So let’s run the shell script and create one of the external tables, passing in the Oracle database password for the “bi_airlines” user when prompted:
[oracle@bigdatalite osch]$ sh genloc_origin_hive.sh Oracle SQL Connector for HDFS Release 2.3.0 - Production Copyright (c) 2011, 2013, Oracle and/or its affiliates. All rights reserved. [Enter Database Password:] 14/02/06 11:59:58 WARN conf.HiveConf: DEPRECATED: Configuration property hive.metastore.local no longer has any effect. Make sure to provide a valid value for hive.metastore.uris if you are connecting to a remote metastore. 14/02/06 11:59:58 INFO hive.metastore: Trying to connect to metastore with URI thrift://bigdatalite.localdomain:9083 14/02/06 11:59:58 INFO hive.metastore: Waiting 1 seconds before next connection attempt. 14/02/06 11:59:59 INFO hive.metastore: Connected to metastore. The create table command succeeded. CREATE TABLE "BI_AIRLINES"."ORIGIN_EXT_TAB_HIVE" ( "ORIGIN" VARCHAR2(4000), "ORIGIN_DEST" VARCHAR2(4000), "ORIGIN_CITY" VARCHAR2(4000), "ORIGIN_STATE" VARCHAR2(4000), "AIRPORT_ID" VARCHAR2(4000) ) ORGANIZATION EXTERNAL ( TYPE ORACLE_LOADER DEFAULT DIRECTORY "BI_AIRLINES_DIR" ACCESS PARAMETERS ( RECORDS DELIMITED BY 0X'0A' CHARACTERSET AL32UTF8 PREPROCESSOR "OSCH_BIN_PATH":'hdfs_stream' FIELDS TERMINATED BY 0X'7C' MISSING FIELD VALUES ARE NULL ( "ORIGIN" CHAR(4000) NULLIF "ORIGIN"=0X'5C4E', "ORIGIN_DEST" CHAR(4000) NULLIF "ORIGIN_DEST"=0X'5C4E', "ORIGIN_CITY" CHAR(4000) NULLIF "ORIGIN_CITY"=0X'5C4E', "ORIGIN_STATE" CHAR(4000) NULLIF "ORIGIN_STATE"=0X'5C4E', "AIRPORT_ID" CHAR(4000) NULLIF "AIRPORT_ID"=0X'5C4E' ) ) LOCATION ( 'osch-20140206120000-1947-1' ) ) PARALLEL REJECT LIMIT UNLIMITED; The following location files were created. osch-20140206120000-1947-1 contains 1 URI, 150606 bytes 150606 hdfs://bigdatalite.localdomain:8020/user/hive/warehouse/bi_airlines.db/origin/geog_origin.txt
Note the HDFS file reference at the end – this is the metadata created by the utility, which we’d need to update if more data files are added to the underlying Hive table.

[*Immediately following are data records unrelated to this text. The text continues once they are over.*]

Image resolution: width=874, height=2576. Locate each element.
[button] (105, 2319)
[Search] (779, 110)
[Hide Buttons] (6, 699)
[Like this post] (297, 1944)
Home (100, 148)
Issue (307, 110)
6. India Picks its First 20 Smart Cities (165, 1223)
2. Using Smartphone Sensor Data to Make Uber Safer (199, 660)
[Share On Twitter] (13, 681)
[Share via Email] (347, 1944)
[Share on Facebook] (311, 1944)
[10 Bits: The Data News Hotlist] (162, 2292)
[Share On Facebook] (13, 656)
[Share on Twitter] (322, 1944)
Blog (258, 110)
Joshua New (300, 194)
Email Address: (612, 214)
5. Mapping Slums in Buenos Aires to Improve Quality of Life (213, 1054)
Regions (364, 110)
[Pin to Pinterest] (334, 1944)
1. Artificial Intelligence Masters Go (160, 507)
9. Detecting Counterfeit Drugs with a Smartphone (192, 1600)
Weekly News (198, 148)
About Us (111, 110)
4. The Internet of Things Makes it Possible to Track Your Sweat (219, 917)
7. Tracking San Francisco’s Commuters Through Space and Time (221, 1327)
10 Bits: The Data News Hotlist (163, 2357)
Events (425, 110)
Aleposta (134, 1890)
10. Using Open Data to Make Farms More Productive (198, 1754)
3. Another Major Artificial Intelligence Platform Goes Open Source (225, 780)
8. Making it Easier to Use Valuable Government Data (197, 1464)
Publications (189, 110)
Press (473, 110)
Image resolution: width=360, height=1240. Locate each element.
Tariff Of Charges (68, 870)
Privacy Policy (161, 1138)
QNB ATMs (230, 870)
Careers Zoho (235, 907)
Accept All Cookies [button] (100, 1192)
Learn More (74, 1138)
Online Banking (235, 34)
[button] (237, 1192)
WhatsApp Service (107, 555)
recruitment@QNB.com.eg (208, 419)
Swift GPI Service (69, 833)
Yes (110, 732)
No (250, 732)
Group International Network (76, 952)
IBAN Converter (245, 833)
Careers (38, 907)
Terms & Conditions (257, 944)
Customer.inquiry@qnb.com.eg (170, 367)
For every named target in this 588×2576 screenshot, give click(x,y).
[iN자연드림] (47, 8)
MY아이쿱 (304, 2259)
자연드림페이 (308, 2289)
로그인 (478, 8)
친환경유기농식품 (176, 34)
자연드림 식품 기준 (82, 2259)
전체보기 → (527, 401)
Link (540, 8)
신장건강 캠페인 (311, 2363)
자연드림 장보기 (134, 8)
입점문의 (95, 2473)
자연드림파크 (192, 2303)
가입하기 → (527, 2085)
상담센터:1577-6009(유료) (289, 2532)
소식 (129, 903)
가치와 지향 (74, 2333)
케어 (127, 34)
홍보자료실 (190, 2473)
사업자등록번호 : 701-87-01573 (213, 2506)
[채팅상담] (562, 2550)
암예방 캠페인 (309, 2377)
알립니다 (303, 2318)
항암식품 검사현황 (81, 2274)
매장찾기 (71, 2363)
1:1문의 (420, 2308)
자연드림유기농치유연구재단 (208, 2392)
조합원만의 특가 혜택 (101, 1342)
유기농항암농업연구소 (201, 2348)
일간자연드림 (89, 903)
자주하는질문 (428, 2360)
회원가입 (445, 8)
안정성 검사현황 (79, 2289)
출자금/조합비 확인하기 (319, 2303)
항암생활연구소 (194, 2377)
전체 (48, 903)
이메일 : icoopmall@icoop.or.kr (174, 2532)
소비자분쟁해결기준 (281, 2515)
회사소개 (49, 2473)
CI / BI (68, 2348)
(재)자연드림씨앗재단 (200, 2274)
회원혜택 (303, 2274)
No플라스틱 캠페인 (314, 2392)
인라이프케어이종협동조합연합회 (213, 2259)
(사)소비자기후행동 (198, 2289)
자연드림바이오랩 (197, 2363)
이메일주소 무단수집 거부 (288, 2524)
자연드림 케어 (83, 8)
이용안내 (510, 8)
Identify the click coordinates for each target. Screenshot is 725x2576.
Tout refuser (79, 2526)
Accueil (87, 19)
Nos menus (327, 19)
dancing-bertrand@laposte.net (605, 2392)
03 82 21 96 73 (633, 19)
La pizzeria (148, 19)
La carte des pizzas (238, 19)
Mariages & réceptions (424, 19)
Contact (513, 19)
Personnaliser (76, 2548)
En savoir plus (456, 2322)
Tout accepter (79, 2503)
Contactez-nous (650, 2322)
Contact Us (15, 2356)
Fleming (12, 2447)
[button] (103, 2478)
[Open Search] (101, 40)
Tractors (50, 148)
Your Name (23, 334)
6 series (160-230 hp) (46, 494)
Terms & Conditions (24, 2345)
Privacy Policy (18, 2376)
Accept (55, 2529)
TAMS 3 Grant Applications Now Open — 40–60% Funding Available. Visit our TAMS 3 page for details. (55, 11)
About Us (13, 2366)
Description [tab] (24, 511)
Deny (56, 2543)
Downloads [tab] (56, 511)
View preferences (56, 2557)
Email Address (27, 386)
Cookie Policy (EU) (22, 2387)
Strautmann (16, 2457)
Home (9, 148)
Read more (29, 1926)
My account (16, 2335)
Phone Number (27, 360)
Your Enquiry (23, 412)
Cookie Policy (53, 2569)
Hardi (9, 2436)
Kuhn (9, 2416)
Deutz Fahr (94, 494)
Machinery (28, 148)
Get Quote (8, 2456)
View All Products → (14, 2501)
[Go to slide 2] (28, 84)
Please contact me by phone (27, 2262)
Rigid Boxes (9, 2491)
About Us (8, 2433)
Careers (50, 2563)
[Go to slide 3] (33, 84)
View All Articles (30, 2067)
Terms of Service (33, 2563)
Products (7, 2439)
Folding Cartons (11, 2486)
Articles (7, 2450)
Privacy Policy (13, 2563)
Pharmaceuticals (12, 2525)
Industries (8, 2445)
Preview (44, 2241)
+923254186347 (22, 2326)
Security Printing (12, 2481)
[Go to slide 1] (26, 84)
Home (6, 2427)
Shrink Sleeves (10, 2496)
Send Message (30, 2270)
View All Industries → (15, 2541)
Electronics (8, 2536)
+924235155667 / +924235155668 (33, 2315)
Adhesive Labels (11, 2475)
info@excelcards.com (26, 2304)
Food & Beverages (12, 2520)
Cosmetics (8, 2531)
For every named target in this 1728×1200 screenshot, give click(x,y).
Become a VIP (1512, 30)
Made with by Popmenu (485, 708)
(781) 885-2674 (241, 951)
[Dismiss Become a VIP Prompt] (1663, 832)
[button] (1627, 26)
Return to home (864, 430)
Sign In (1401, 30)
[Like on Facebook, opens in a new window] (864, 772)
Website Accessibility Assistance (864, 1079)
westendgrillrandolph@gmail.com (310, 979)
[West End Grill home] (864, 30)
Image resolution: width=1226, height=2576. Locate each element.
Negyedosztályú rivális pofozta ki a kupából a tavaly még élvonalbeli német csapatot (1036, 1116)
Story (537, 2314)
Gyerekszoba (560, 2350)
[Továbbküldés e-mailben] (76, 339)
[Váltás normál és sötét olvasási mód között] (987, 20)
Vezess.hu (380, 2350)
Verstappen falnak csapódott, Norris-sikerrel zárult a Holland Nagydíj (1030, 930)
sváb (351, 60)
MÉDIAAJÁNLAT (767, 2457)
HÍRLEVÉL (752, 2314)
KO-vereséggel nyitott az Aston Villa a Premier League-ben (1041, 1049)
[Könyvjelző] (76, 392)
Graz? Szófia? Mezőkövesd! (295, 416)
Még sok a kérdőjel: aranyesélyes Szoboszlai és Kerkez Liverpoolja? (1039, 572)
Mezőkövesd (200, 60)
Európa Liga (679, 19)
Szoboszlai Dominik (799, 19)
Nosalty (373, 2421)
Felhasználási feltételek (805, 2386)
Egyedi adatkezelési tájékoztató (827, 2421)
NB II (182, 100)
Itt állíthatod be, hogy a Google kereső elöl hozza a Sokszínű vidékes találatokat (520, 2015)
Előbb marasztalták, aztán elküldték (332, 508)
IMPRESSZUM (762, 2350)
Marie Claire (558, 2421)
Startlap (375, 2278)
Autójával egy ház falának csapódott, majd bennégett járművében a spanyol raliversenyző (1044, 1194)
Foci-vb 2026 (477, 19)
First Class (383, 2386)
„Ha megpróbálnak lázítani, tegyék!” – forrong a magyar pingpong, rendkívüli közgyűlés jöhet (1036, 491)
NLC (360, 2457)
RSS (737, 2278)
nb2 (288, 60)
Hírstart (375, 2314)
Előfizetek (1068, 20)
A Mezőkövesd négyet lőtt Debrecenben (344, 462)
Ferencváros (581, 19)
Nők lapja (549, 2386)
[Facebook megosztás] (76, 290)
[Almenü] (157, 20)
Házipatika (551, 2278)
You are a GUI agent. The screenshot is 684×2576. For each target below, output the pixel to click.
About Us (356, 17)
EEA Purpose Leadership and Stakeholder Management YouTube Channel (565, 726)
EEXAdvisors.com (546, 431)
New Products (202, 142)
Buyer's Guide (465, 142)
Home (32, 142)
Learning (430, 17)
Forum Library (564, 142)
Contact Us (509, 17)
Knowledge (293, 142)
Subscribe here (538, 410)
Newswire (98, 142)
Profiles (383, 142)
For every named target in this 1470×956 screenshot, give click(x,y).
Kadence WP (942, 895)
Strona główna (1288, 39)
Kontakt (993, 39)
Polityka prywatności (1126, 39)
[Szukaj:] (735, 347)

So let’s fire-up SQL*Plus and take a look at the tables:
[oracle@bigdatalite osch]$ sqlplus bi_airlines/bi_airlines SQL*Plus: Release 12.1.0.1.0 Production on Thu Feb 6 13:20:12 2014 Copyright (c) 1982, 2013, Oracle. All rights reserved. Last Successful login time: Thu Feb 06 2014 12:21:52 -05:00 Connected to: Oracle Database 12c Enterprise Edition Release 12.1.0.1.0 - 64bit Production With the Partitioning, OLAP, Advanced Analytics and Real Application Testing options SQL> select table_name from user_tables; TABLE_NAME -------------------------------------------------------------------------------- FLIGHT_PERF_EXT_TAB_HIVE ORIGIN_EXT_TAB_HIVE DEST_EXT_TAB_HIVE CARRIER_EXT_TAB_HIVE SQL> set timing on SQL> select count(*) from flight_perf_ext_tab_hive; COUNT(*) ---------- 19648958 Elapsed: 00:01:09.74
Not bad, but just over a minute to do a quick row-count on the table. Let’s try the same thing using Hive itself – note that ODCH and Hive aren’t using the same access technique to the underlying data, and one might more sense than the other for particular query situations.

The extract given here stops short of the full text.